Beginning with the line that contains "Task: Confirm the dialog with Ok", transcribe the rest of the listing below exactly, including its last line, and exclude any pictures.
┌─ Source material
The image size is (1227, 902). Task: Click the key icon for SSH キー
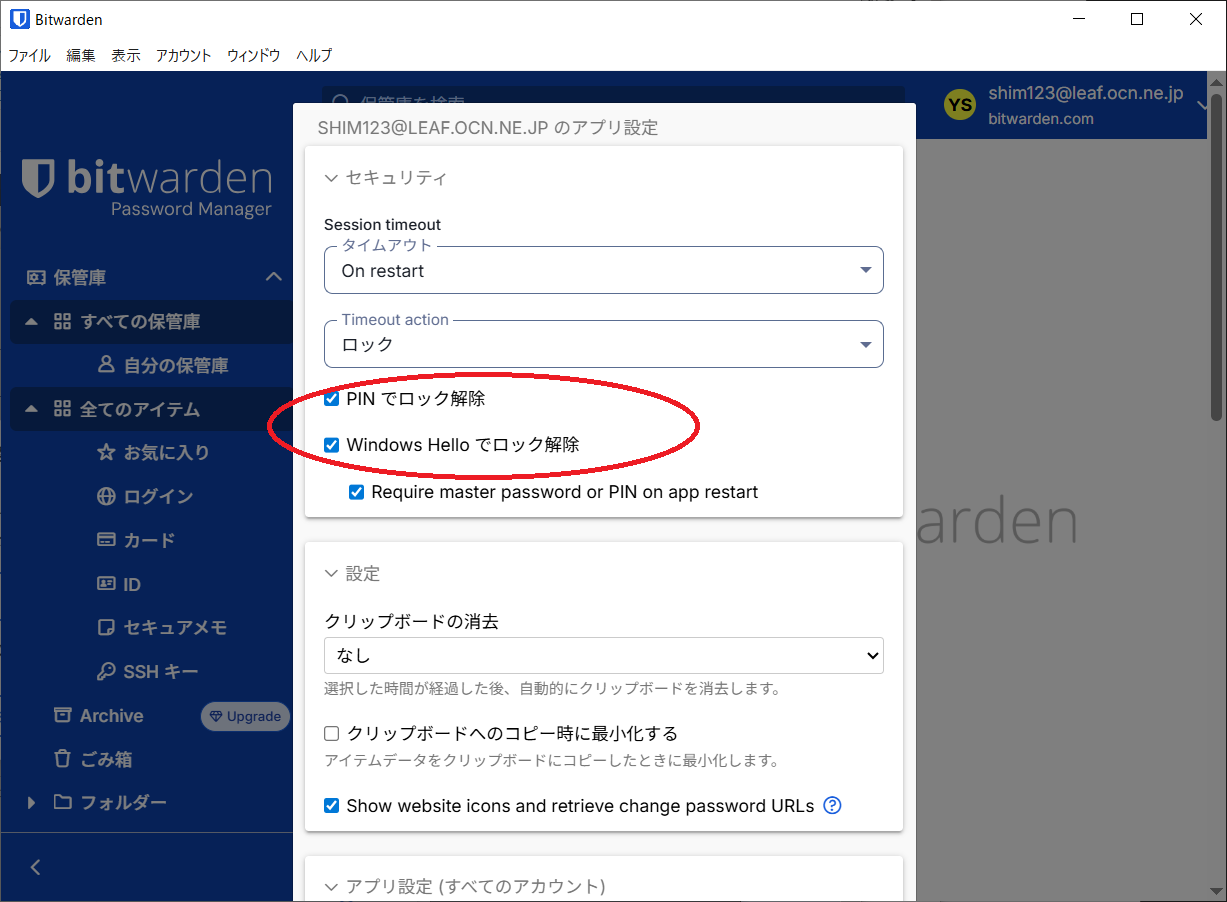click(x=106, y=672)
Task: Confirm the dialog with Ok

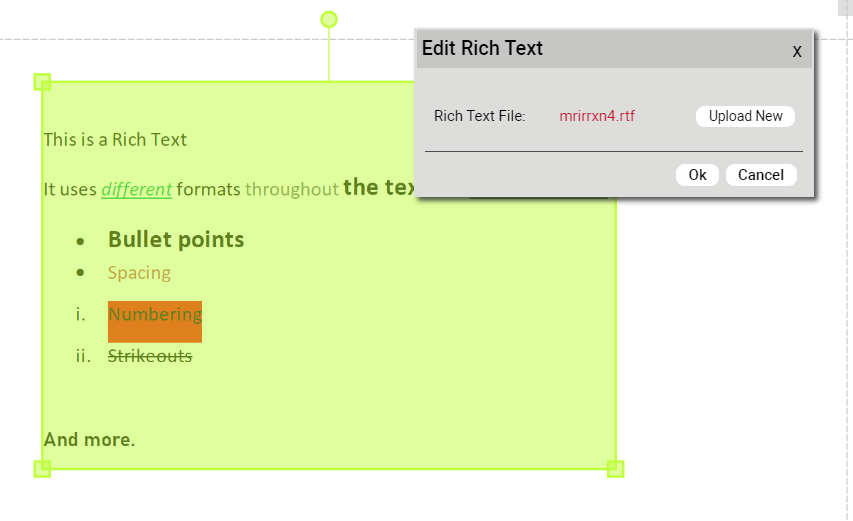Action: [697, 175]
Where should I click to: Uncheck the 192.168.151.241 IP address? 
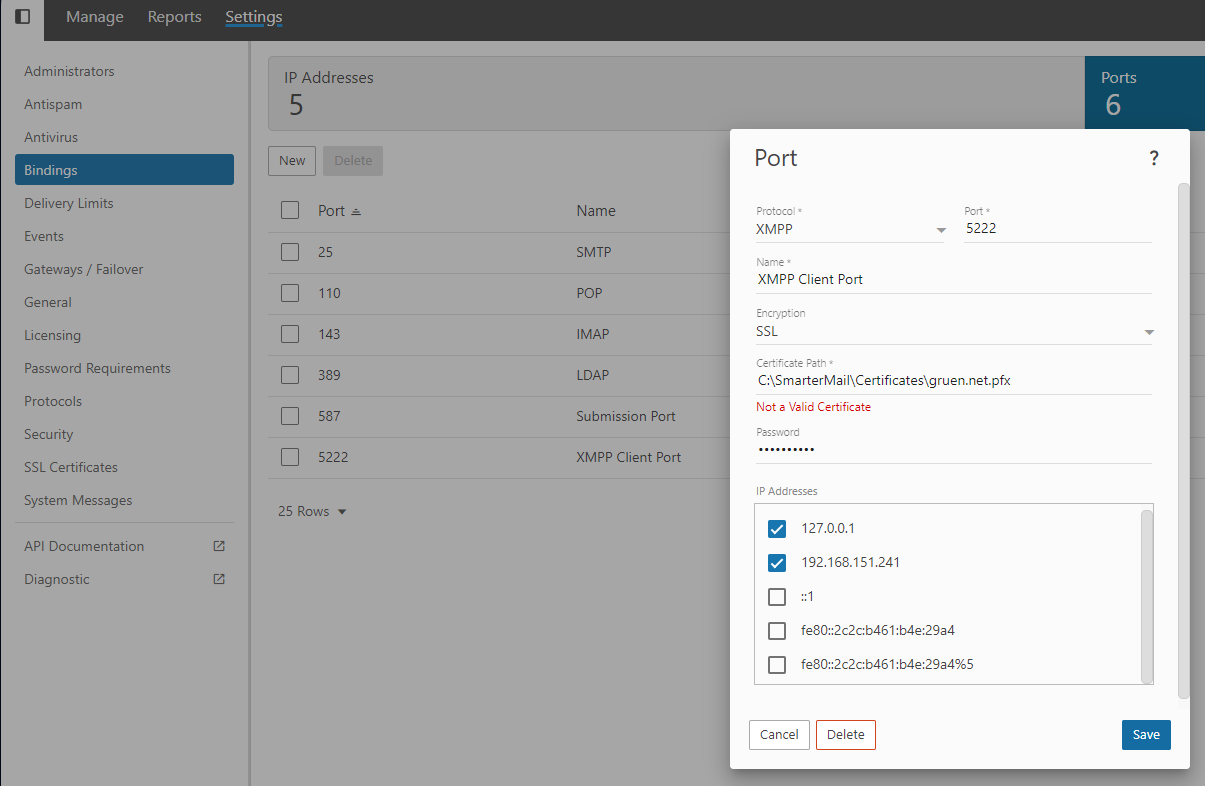pos(777,563)
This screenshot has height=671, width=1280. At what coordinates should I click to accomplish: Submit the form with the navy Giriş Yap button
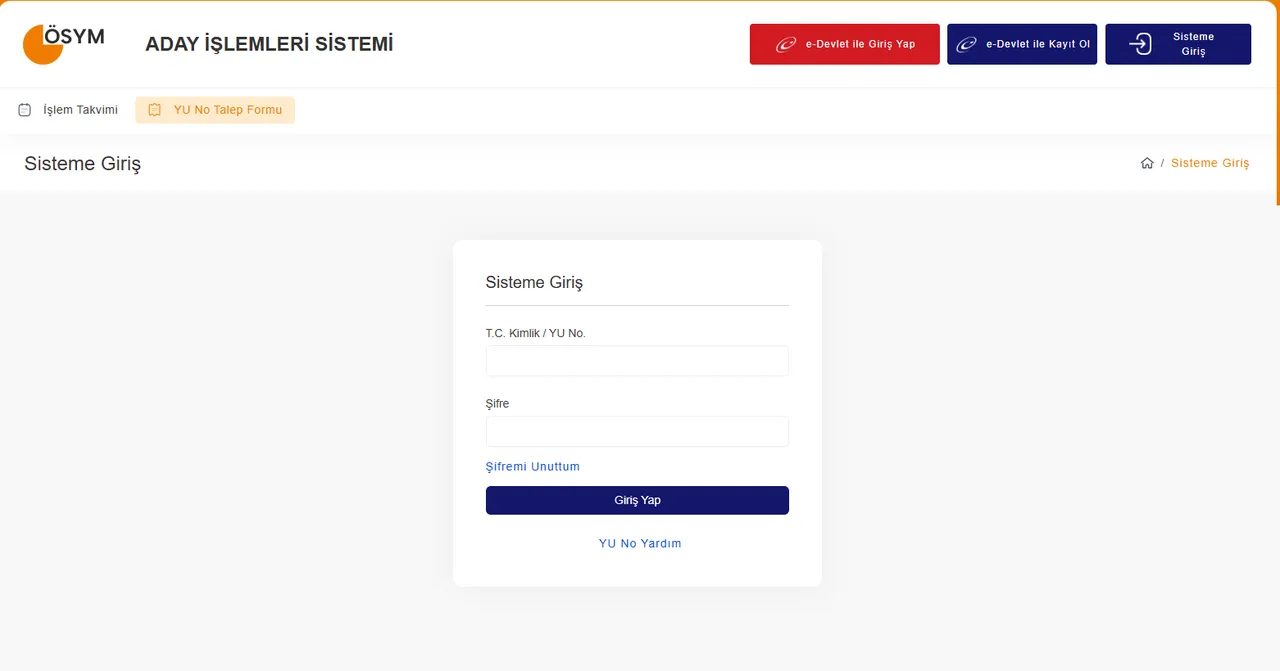(637, 500)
└─
▸ Answer for the task
Task: Confirm the dialog with Ok

Action: [697, 175]
Where should I click to: Uncheck the 192.168.151.241 IP address? 
pos(777,563)
This screenshot has height=671, width=1280. At what coordinates should I click to accomplish: Submit the form with the navy Giriş Yap button
(637, 500)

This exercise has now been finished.